PAGE EXCERPT:
------------------------------------------------

It’s an adjustment, this retirement thing. It’s great, don’t get me wrong, but an adjustment just the same. And as my intrepid therapist points out, change — even good change — is never easy. In a two year period, I lost my parents; the former relationship “ended” by changing into something different; and I stopped working for a living.
That’s a lot of change & loss compressed into a fairly tight timeframe. There are days when I get the palpable feeling that I’m no longer on the same planet as before. If feels like I’ve been transplanted into someone else’s life. It’s a little bewildering. Piano lessons? Really? Okay. AA meetings at the Bayshore Club a few times a week? Sure, great.

------------------------------------------------

(Collected data)
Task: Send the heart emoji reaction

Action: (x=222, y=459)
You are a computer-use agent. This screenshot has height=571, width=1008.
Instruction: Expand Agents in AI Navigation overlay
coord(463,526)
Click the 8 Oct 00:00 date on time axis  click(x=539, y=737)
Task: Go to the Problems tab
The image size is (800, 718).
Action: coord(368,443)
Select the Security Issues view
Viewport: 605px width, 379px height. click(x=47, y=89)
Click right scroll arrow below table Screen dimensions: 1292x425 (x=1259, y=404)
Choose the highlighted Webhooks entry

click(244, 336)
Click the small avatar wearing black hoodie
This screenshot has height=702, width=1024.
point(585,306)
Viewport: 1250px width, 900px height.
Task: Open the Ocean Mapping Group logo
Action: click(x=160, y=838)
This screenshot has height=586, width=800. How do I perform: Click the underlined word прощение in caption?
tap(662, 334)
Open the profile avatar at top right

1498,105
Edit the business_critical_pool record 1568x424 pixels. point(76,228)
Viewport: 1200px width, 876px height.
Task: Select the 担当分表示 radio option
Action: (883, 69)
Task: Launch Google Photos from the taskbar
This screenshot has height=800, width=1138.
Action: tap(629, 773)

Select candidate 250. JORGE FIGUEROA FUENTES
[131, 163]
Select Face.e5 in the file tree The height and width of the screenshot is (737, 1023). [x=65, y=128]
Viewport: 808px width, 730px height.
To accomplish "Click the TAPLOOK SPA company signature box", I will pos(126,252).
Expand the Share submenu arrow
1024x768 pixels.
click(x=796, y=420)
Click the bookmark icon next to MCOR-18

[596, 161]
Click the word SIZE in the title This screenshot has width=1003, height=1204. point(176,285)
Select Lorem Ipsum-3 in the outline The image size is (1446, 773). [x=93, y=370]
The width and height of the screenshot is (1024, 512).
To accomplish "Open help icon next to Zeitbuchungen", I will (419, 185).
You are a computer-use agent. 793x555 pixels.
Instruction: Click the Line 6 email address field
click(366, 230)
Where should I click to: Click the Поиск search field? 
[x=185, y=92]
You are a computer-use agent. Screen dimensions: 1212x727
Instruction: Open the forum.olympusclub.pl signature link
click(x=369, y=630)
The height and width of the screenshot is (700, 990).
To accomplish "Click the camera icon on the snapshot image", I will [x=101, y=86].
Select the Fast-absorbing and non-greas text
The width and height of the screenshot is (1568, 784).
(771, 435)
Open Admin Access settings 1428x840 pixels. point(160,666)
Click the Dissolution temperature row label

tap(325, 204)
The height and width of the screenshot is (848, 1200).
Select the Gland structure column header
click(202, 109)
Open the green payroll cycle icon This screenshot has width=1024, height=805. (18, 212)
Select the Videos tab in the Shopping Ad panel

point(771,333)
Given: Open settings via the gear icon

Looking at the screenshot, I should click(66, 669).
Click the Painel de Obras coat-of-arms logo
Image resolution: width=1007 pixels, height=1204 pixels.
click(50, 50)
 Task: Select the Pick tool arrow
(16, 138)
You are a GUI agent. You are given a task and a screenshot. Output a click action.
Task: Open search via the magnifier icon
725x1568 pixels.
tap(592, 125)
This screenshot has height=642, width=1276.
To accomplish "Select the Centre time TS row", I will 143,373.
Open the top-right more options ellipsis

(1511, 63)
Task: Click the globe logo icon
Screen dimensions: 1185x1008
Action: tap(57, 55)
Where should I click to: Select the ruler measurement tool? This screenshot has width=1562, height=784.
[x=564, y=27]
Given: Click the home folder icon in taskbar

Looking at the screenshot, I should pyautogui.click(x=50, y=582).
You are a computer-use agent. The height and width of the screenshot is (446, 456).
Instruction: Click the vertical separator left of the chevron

------------------------------------------------

WORK ORDER:
In the retirement text, list each change the writer says happened within a two-year period.

YOUR SOLUTION:
- Lost their parents
- The former relationship "ended" by changing into something different
- Stopped working for a living